A report by NGO Dasra studies how private-public partnerships can play a large role in improving the quality of public education in Mumbai, India. The Municipal Corporation of Greater Mumbai recently launched a School Improvement Program to increase the level of learning across all of its schools. In Mumbai, public-private partnerships may be one of the best solutions to addressing the city’s public education needs.
Mumbai claims a 97% enrollment rate of all primary school-aged children in private and public schools. Despite such a high rate, 40% of children attend private schools because of perceptions that private education is superior to public education.
Poor families cannot afford to put their children through the private education system. The public education system then caters to the most marginalized children, where the incentive to attend school is based on the availability of lunch. However, these children have low reading levels where approximately 45-50% cannot read or write a paragraph.
A November 2010 report by Dasra called Making the Grade: Improving Mumbai’s Public Schools focuses on how public-private partnerships between not-for-profit organizations and the Municipal Corporation of Greater Mumbai (MCGM) can improve the quality of public school education.
There are 1,612 public elementary schools in Mumbai. The MCGM is responsible for the funding, management, infrastructure, staffing, implementation and delivery of education to Mumbai’s public schools, where the expenditures are US$50 (INR 2,250) per child per year. Recently, the MCGM launched the School Improvement Program, a public-private partnership working on specific interventions with the goal of increasing learning levels in the entire public education system.

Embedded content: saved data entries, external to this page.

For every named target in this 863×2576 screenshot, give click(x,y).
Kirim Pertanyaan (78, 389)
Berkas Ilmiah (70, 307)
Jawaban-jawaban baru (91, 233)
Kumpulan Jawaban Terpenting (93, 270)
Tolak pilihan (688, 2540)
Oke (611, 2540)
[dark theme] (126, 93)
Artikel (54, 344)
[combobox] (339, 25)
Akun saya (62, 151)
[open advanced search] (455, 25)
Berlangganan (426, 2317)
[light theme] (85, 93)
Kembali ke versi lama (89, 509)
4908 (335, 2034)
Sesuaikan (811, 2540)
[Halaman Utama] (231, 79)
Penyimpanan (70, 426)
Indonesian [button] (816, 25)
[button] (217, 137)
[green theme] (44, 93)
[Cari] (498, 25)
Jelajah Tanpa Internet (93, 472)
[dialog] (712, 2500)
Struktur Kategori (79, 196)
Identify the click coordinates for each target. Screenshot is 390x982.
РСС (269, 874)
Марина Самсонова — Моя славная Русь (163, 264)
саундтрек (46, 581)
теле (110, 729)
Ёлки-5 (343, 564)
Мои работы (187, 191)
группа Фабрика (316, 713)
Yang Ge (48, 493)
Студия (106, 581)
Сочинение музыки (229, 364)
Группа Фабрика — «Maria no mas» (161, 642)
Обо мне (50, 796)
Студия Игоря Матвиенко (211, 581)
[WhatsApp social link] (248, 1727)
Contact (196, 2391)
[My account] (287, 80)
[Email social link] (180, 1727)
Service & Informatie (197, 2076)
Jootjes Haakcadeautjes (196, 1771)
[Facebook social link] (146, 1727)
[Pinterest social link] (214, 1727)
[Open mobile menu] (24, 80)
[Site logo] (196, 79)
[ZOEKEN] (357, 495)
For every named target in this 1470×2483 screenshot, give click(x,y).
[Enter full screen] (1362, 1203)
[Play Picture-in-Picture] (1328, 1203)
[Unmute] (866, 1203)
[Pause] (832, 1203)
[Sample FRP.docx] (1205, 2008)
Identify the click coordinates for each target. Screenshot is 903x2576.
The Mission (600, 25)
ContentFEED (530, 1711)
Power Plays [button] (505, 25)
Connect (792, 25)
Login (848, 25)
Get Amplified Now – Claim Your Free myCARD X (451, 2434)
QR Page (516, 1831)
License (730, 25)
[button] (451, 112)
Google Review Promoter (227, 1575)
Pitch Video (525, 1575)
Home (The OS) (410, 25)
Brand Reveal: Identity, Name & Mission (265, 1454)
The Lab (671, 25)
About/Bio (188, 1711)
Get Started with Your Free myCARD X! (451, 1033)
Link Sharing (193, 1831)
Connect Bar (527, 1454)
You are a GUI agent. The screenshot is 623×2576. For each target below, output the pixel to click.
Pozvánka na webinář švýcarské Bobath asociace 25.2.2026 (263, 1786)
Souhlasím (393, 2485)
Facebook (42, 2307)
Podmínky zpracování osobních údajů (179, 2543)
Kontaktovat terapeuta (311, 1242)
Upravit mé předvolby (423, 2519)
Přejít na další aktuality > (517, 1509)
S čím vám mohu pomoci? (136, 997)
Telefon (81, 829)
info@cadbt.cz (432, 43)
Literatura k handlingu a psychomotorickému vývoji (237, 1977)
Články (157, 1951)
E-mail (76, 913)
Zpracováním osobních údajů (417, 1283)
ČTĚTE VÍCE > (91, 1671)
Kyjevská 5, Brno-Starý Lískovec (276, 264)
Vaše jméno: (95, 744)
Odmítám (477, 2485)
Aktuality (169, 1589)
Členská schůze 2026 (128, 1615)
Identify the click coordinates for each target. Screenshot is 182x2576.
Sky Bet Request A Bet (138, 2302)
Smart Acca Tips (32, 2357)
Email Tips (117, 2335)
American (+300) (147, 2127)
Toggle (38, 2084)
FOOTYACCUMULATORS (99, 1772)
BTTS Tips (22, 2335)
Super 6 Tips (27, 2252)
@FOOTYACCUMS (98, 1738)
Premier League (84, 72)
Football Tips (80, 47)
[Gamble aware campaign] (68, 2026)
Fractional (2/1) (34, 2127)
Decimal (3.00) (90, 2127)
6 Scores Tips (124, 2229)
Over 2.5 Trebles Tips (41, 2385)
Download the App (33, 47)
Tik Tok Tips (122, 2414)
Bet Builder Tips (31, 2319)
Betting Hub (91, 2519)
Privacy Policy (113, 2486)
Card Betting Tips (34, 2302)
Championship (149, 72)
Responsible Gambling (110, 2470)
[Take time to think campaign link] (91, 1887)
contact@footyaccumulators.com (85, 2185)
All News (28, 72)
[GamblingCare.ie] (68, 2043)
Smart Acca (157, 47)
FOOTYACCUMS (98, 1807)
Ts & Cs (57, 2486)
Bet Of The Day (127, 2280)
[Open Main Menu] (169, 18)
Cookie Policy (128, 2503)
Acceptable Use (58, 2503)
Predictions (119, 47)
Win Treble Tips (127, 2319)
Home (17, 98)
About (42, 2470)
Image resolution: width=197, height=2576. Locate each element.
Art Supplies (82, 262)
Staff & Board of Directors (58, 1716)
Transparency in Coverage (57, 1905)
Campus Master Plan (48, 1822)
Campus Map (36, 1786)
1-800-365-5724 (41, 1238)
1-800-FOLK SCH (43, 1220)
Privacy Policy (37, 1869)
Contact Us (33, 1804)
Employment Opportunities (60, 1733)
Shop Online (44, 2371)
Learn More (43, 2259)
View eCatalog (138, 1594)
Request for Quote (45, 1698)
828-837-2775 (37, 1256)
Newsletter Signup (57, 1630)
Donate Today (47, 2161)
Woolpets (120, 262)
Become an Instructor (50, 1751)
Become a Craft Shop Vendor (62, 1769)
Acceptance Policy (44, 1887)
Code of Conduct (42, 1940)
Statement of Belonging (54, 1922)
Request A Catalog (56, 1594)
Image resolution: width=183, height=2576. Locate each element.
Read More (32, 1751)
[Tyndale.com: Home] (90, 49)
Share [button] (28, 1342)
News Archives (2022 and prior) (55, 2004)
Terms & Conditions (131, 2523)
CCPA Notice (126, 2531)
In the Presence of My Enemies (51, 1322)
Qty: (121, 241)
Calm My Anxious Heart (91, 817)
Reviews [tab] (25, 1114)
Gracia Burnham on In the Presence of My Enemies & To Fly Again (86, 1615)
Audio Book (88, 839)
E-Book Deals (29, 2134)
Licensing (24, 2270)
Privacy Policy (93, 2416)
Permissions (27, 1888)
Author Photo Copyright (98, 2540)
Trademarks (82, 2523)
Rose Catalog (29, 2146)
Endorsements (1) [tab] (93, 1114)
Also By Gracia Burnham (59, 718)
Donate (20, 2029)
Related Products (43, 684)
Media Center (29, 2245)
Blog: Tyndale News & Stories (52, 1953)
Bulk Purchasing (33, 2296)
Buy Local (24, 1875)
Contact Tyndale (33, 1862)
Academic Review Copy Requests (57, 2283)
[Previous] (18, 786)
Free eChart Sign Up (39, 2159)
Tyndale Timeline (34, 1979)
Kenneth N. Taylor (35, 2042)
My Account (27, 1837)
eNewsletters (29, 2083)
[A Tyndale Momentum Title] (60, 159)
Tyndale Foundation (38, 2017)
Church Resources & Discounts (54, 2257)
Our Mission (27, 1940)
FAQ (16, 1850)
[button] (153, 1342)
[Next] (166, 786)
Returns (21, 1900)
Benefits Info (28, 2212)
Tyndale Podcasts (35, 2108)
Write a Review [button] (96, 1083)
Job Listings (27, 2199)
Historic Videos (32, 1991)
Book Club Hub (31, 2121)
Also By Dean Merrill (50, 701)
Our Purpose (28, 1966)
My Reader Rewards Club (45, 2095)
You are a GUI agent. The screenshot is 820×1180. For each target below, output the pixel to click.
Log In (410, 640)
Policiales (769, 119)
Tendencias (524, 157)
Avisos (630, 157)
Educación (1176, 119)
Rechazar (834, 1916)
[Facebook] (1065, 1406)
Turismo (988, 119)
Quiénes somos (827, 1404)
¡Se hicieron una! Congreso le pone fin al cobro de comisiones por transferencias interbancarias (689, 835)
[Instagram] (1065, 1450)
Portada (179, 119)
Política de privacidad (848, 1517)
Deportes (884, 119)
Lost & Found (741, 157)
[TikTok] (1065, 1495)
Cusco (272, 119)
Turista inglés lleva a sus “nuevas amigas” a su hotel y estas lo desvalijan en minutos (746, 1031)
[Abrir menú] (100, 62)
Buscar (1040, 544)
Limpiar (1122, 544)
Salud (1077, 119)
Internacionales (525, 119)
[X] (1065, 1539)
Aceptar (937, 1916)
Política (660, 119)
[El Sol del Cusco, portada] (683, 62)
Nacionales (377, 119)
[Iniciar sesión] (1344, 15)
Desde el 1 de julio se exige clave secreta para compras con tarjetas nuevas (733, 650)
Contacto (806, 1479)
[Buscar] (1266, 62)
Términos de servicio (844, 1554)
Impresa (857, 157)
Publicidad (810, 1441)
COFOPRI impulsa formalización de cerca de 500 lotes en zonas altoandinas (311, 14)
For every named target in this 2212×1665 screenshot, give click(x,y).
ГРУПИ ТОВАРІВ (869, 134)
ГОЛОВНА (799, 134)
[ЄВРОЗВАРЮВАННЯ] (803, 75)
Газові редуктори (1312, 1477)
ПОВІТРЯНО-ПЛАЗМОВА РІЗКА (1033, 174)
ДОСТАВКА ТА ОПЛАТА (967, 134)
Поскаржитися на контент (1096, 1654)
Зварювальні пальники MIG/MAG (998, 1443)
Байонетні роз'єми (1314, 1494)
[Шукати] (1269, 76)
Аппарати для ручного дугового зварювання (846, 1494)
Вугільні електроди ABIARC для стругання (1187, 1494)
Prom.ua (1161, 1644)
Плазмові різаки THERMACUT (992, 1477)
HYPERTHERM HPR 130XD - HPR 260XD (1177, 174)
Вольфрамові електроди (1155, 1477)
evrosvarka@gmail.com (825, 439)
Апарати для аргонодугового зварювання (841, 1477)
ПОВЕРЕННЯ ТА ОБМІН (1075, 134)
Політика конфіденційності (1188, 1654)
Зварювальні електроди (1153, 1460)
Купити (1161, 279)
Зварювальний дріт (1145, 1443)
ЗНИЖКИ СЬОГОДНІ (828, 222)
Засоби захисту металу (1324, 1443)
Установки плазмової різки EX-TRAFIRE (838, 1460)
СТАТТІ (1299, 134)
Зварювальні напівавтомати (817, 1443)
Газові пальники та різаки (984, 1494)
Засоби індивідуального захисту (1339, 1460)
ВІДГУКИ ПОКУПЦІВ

Mumbai’s challenges is not merely a matter of increasing literacy, but of having a grassroots understanding of what the obstacles are to improving public education. Many first generation students in Mumbai who attend public schools live in poor, congested conditions that are not conducive to encouraging a high-learning system. Rural-to-urban migration causes a mixture of many languages – this is a true challenge when bringing all these students into a single classroom and trying to set educational standards at the elementary level.